確かに最終的には嘘をついてしまったかたちになったが、嘘をつくつもりは無かった。だから、高橋の口から「嘘」という単語を投げかけられ心が痛む。
「それは……」弁解しようとしたが、言葉が詰まってしまう。きっと言い訳にしかならない。

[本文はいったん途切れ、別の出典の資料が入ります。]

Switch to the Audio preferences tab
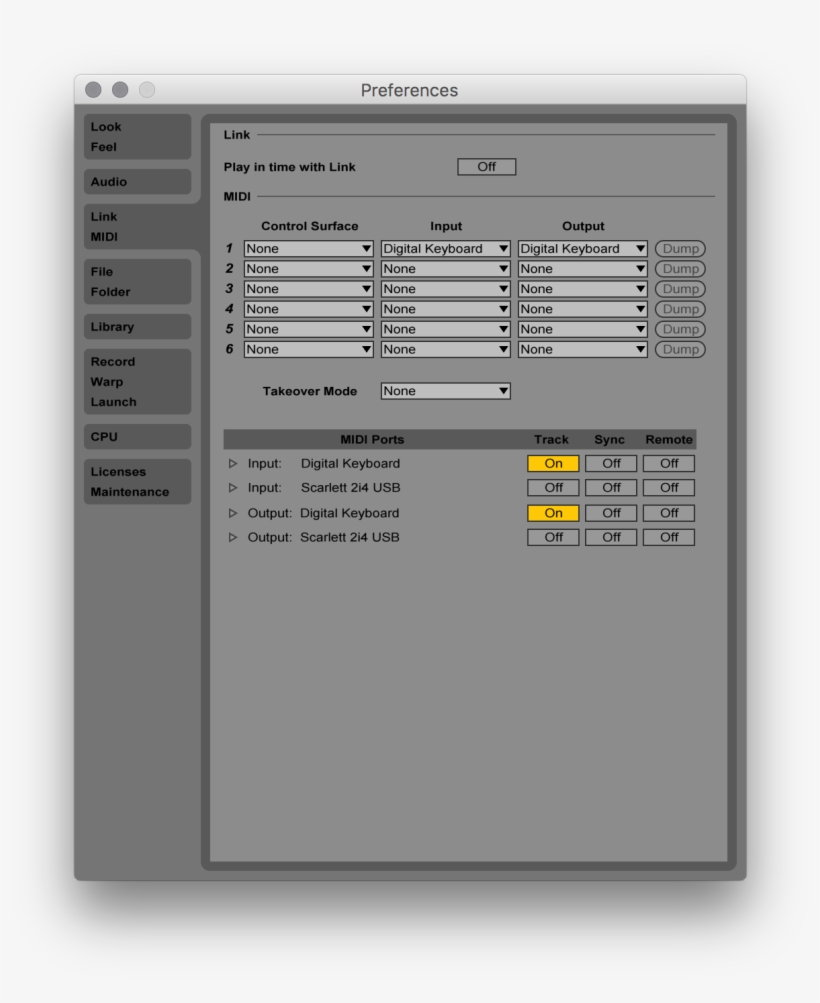136,181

確かに、高橋に言えなかったのは、高橋がタイミングを与えてくれなかったせいでもあるが、それに安心して流されてた自分もいる。
俺が口を開くことに躊躇していると。
「もう…会えないかと思ったんだ。」と、高橋が言った。
その顔は、俺に会えて良かったと、安心したように微笑んでいた。
その顔に、胸が苦しくなった。
そんなに強く掴まれているわけではないのに、掴まれた腕がジンジンと痛む。
高橋の手が熱い。
その熱がどんどん伝わってきて、鼓動が早くなる。
我慢できず「離して…」と、つぶやいてしまう。
やはり高橋の存在は、俺にとって危険だ。
今一度、高橋に会って確信した。
何か言おうと口を開きかけた高橋の言葉を聞く前に、俺は声をあげる。
「あのさ、昨日の夜の事なんだけど…あれ全部忘れて欲しいんだ…」
声はだんだん消え入りそうなものになってしまった。
高橋は、少し手をピクりとさせて
「なんで…」とだけ言った。俺を掴んだ手がさらに緩まる。
俺は、緊張を握り潰すかのように、手をギュっと握り、高橋の目を見て口を開いた。
「……あんたとは、関わりたくないんだ。」
高橋の目が見開かれる。
「困るんだ、俺は今まで真面目に生きてきたから。あんたみたいなやつと関わってたら周りに変な誤解されるだろ」
たてつづけに言葉をはっする。声が震えていないだろうか、しんぱいだ。
「ッ………」
高橋は、口を開きかけたが、言いたいことを全て呑み込むように押し黙った。
「だから、俺のことは忘れてほしい」
俺の言葉を聞いても、高橋はしばらく黙ったままだった。
高橋の手はいつの間にか、腕から離されていて。
俺は「ごめん」と、つぶやいて、その場から逃げた。
言いたいことを言ったのに、気持はちっともスッキリしなかった。